:: Input ::

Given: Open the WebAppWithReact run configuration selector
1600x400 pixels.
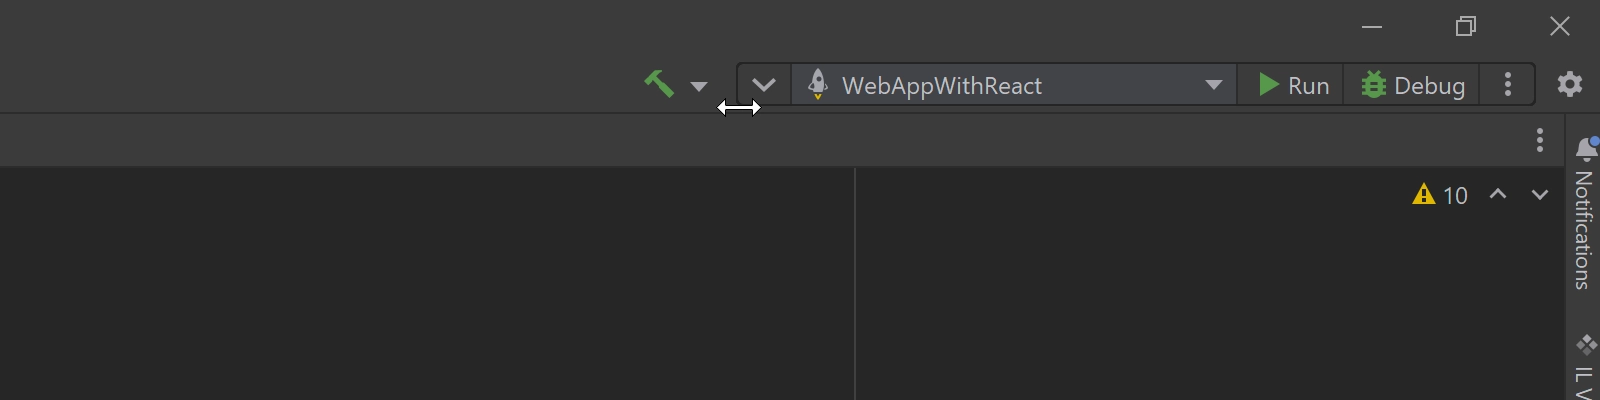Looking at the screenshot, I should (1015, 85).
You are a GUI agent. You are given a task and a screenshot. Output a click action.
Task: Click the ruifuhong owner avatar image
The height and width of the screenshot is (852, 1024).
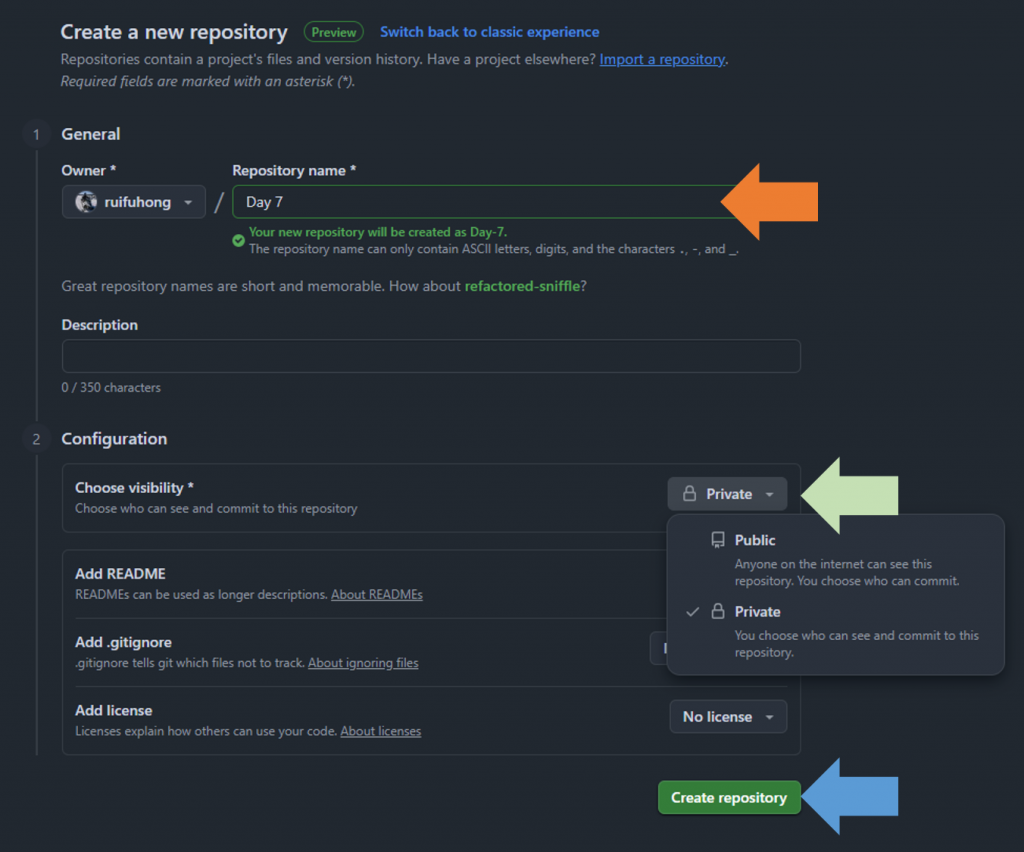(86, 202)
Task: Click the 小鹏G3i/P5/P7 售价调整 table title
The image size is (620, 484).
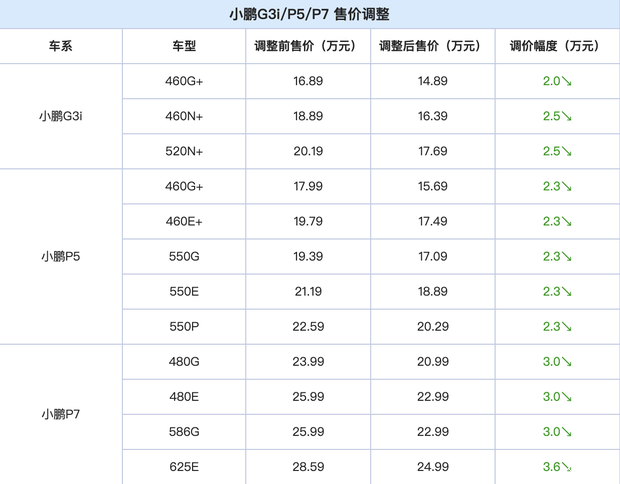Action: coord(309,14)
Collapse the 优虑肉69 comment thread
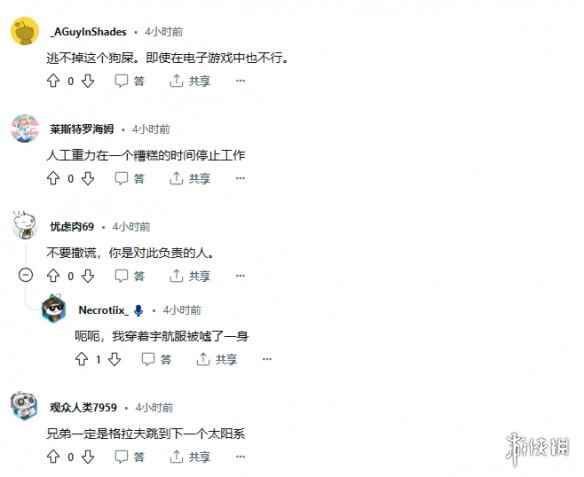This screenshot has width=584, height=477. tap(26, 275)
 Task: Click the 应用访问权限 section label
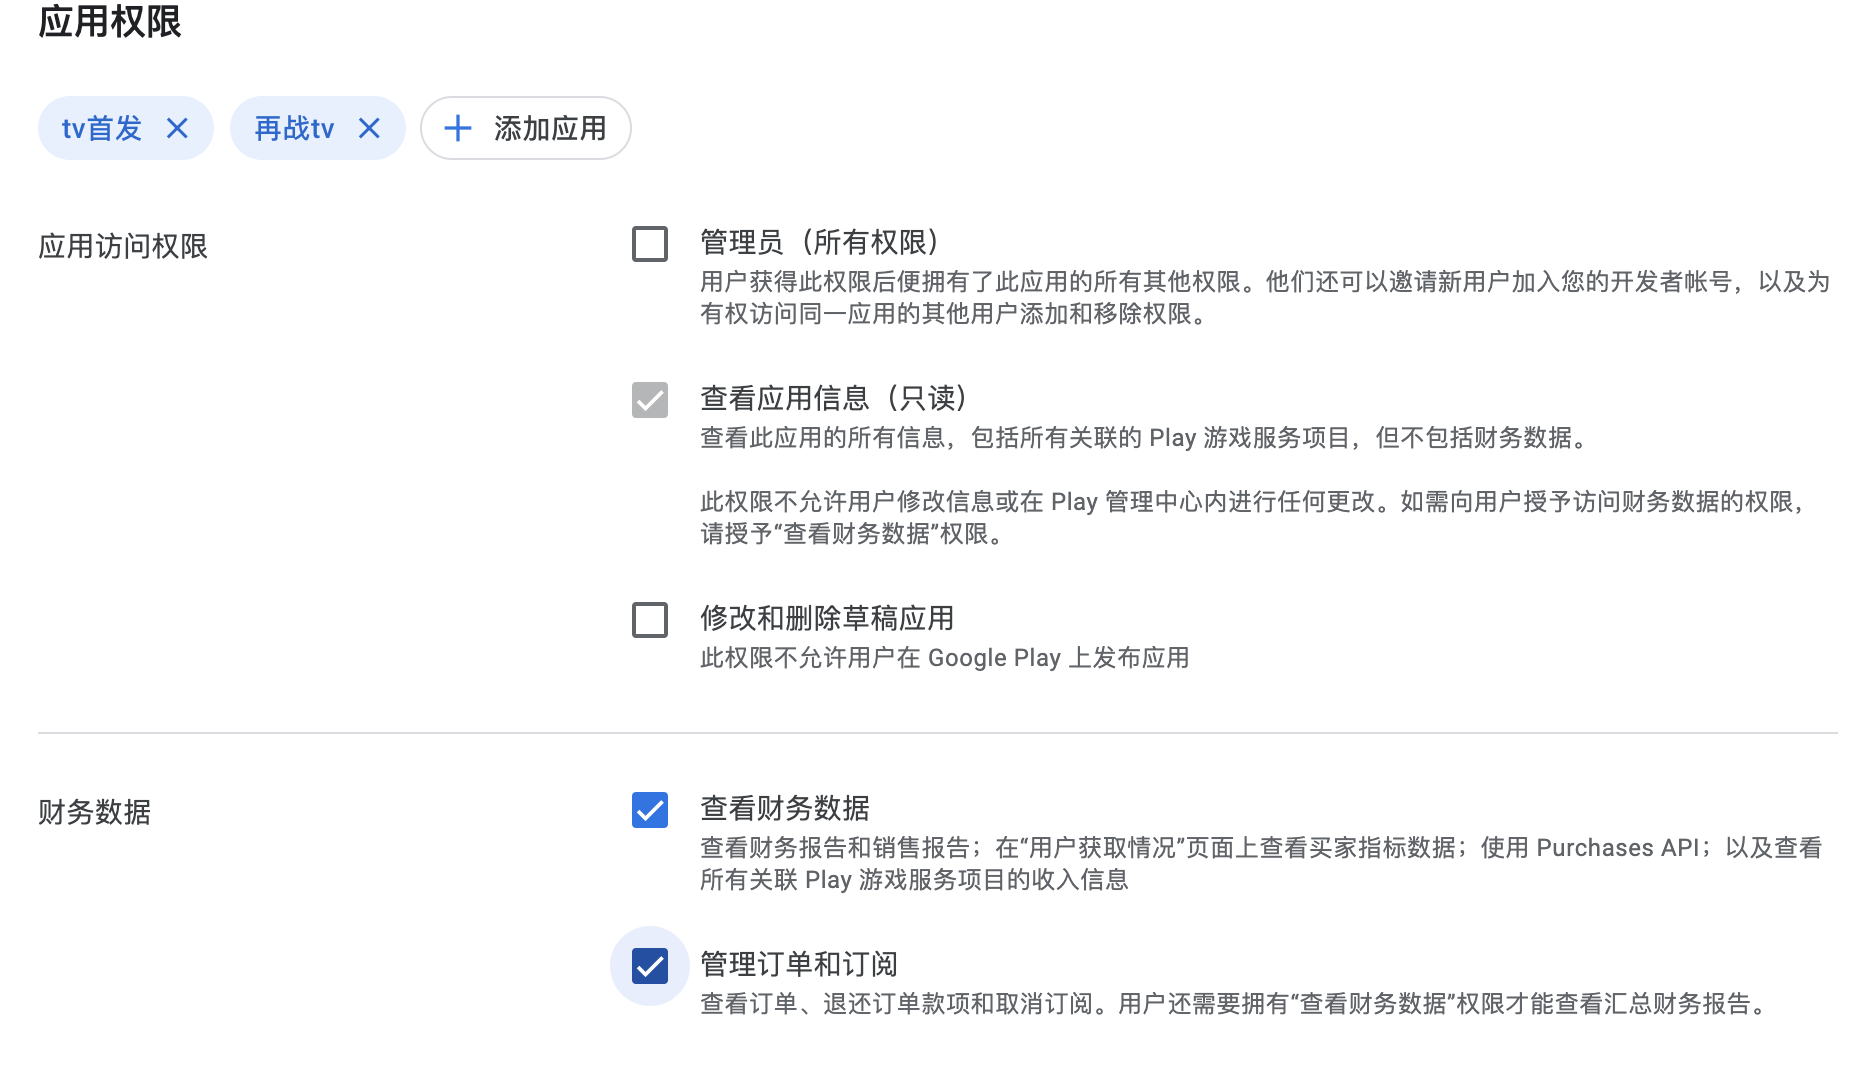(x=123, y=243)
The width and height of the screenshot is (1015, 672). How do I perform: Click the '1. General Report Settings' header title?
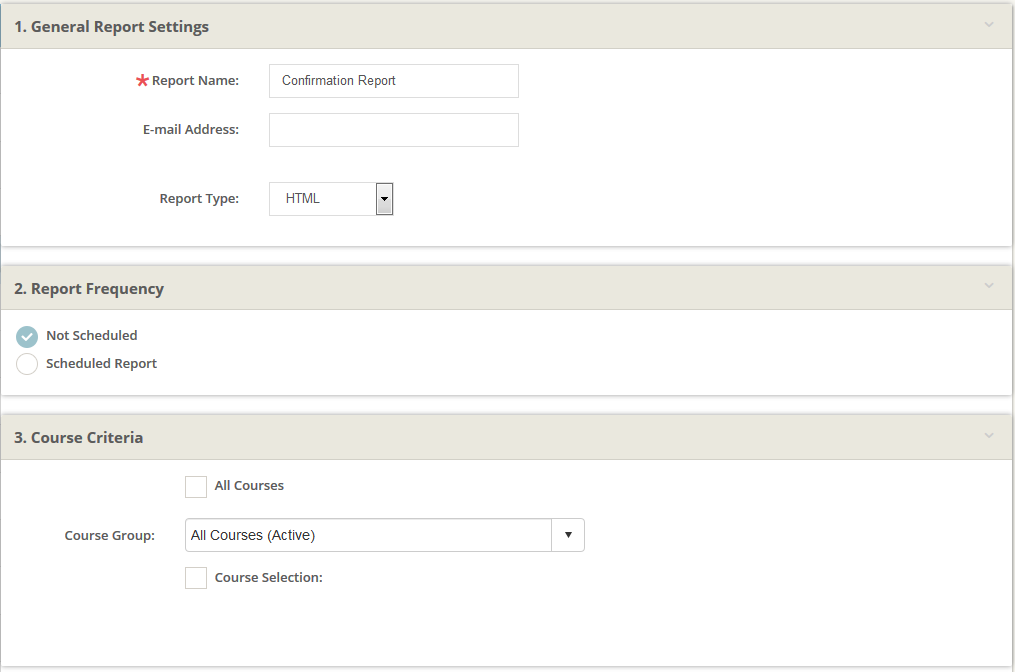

:::

What the task requires: Please copy every entry above word for word, omitting the pictures.

Exercise output:
Given: Open the WebAppWithReact run configuration selector
1600x400 pixels.
Looking at the screenshot, I should (1015, 85).
You are a GUI agent. You are given a task and a screenshot. Output a click action.
Task: Click the ruifuhong owner avatar image
The height and width of the screenshot is (852, 1024).
(86, 202)
Task: Click the 小鹏G3i/P5/P7 售价调整 table title
The image size is (620, 484).
Action: coord(309,14)
Collapse the 优虑肉69 comment thread
This screenshot has width=584, height=477. tap(26, 275)
 Task: Click the 应用访问权限 section label
(x=123, y=243)
The width and height of the screenshot is (1015, 672). How do I perform: Click the '1. General Report Settings' header title?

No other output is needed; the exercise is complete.